• [Data extracted from a collection]:
+++

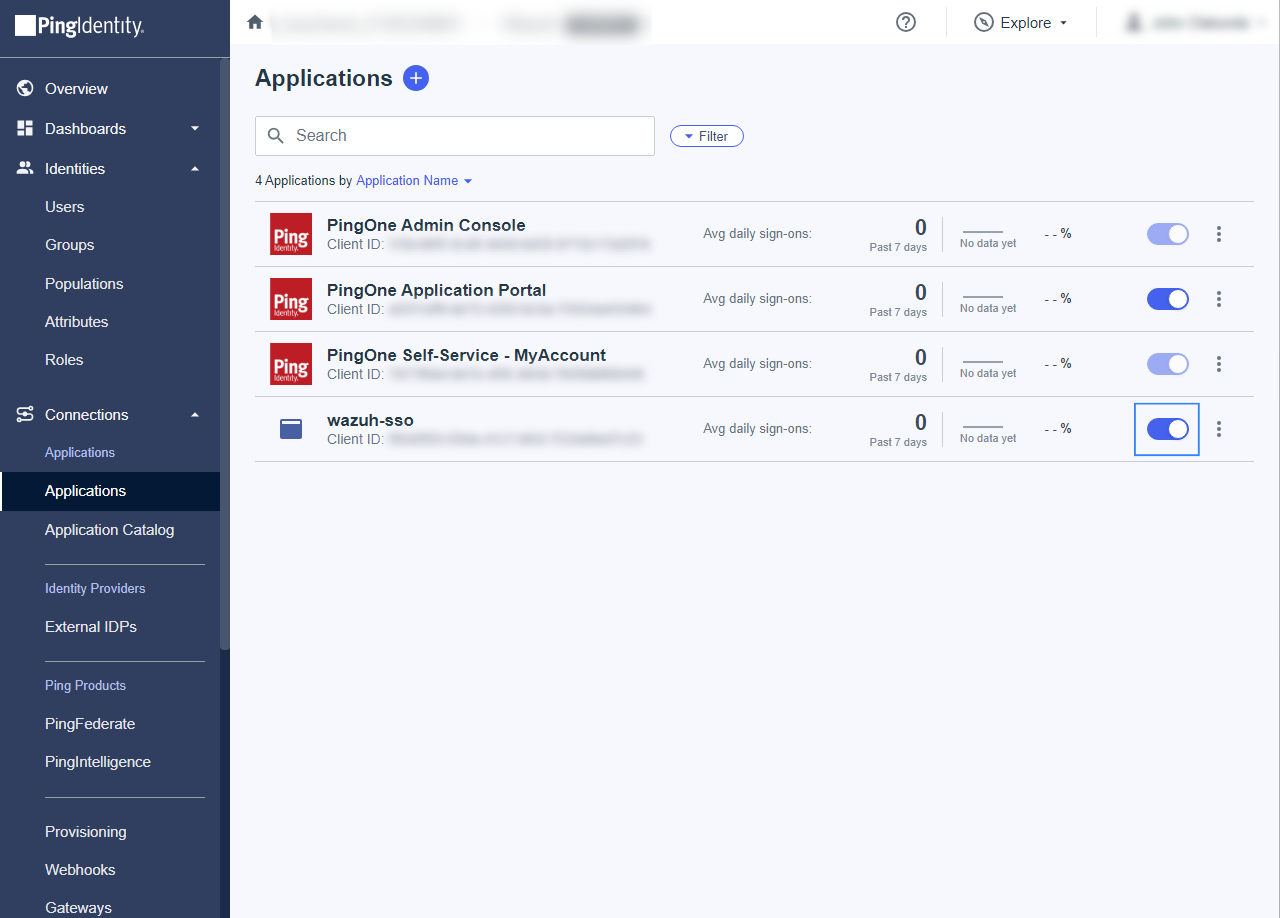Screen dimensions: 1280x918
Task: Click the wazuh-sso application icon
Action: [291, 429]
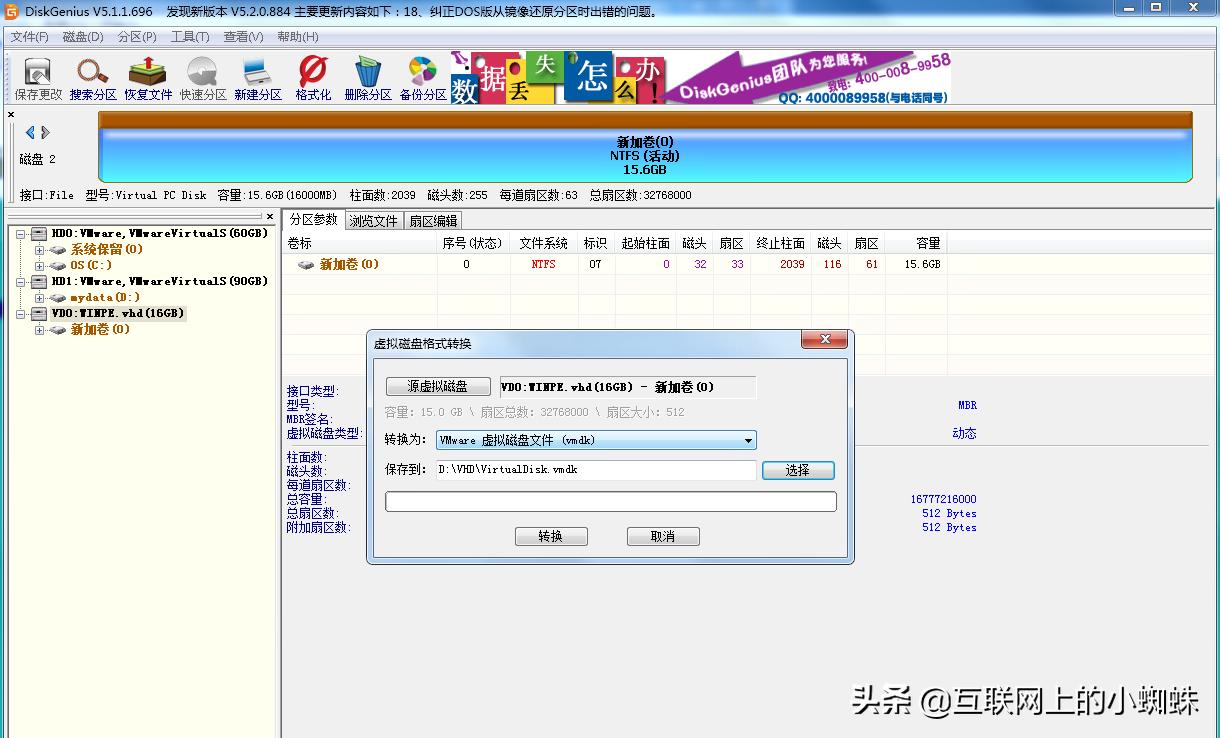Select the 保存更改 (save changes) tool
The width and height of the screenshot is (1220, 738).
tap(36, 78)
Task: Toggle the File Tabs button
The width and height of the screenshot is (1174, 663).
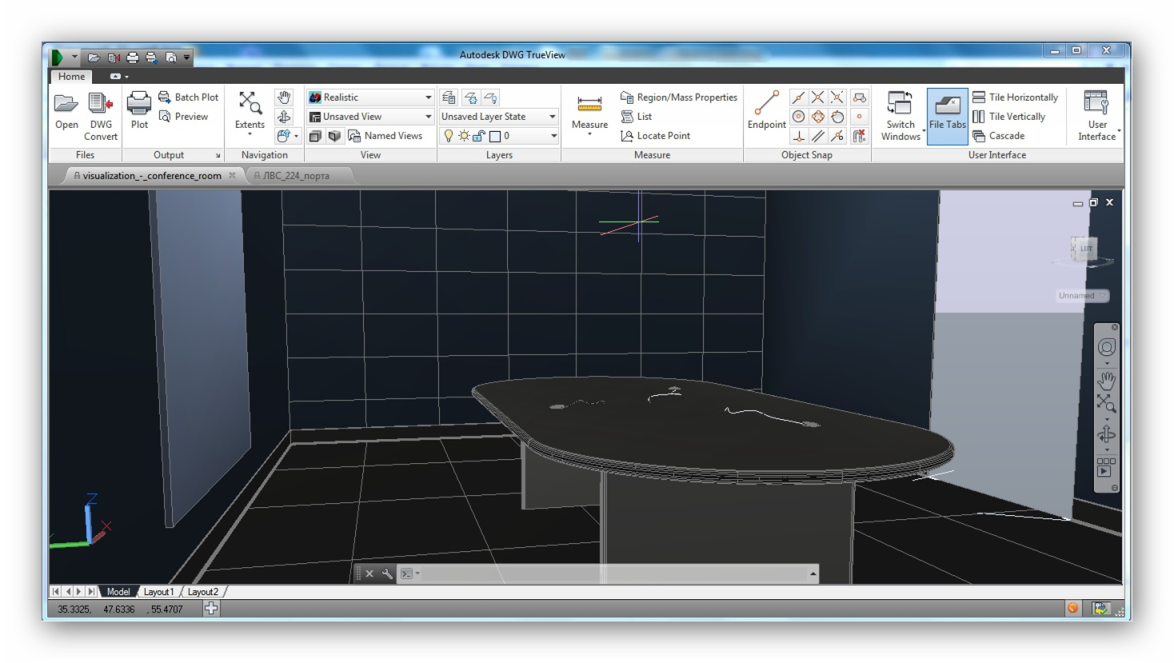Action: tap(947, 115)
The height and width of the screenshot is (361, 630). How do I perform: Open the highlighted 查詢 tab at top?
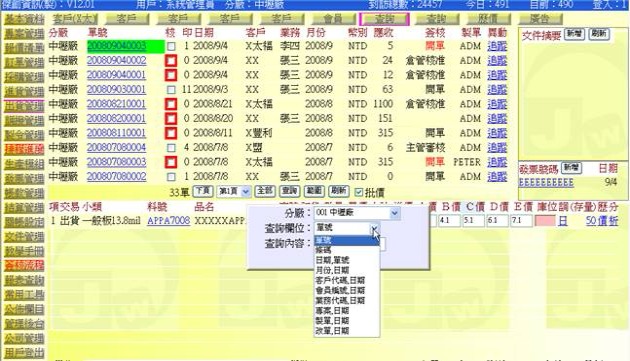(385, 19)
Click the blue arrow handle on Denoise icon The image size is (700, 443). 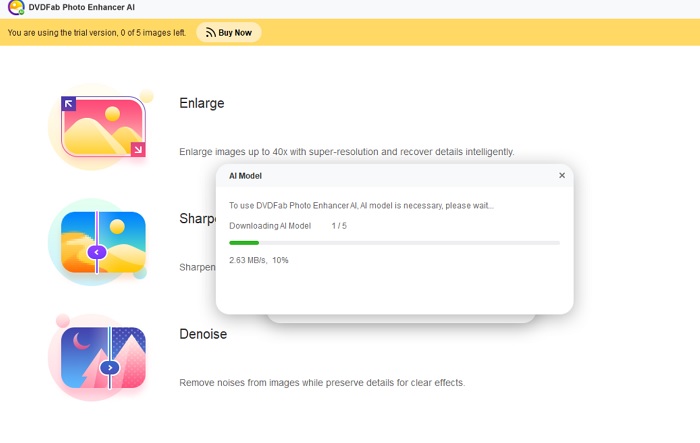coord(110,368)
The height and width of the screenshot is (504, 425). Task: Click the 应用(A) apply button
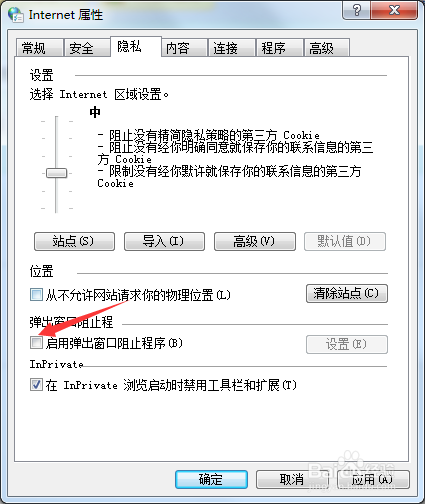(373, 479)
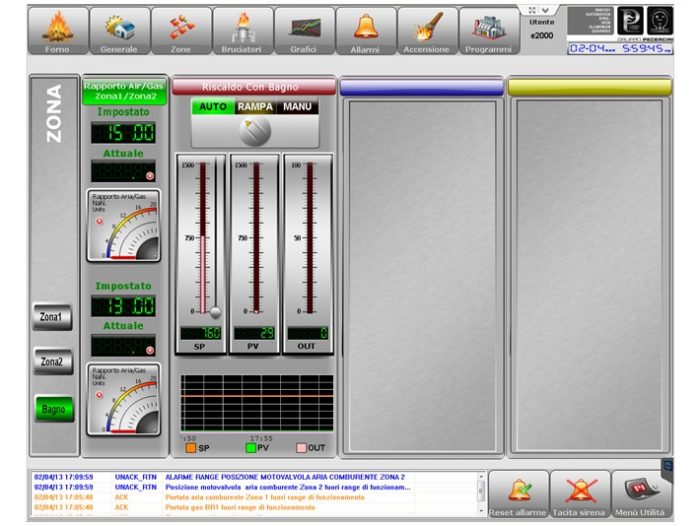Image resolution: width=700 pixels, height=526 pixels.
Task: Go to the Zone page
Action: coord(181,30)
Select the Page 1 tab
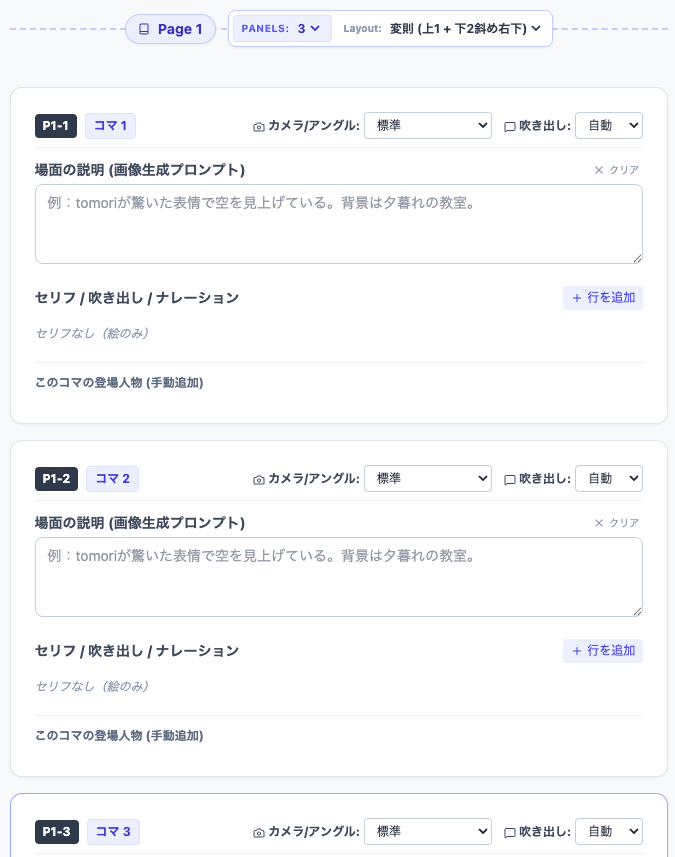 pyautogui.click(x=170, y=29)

+++

• [Problem to solve]:
Leave every picture out and write out, word for word, the lines from the one that contains "The height and width of the screenshot is (504, 425)." through the last line of the records.

• [Answer section]:
The height and width of the screenshot is (504, 425). Task: Click the 应用(A) apply button
(373, 479)
Image resolution: width=700 pixels, height=526 pixels.
Task: Go to the Zone page
Action: coord(181,30)
Select the Page 1 tab
 pyautogui.click(x=170, y=29)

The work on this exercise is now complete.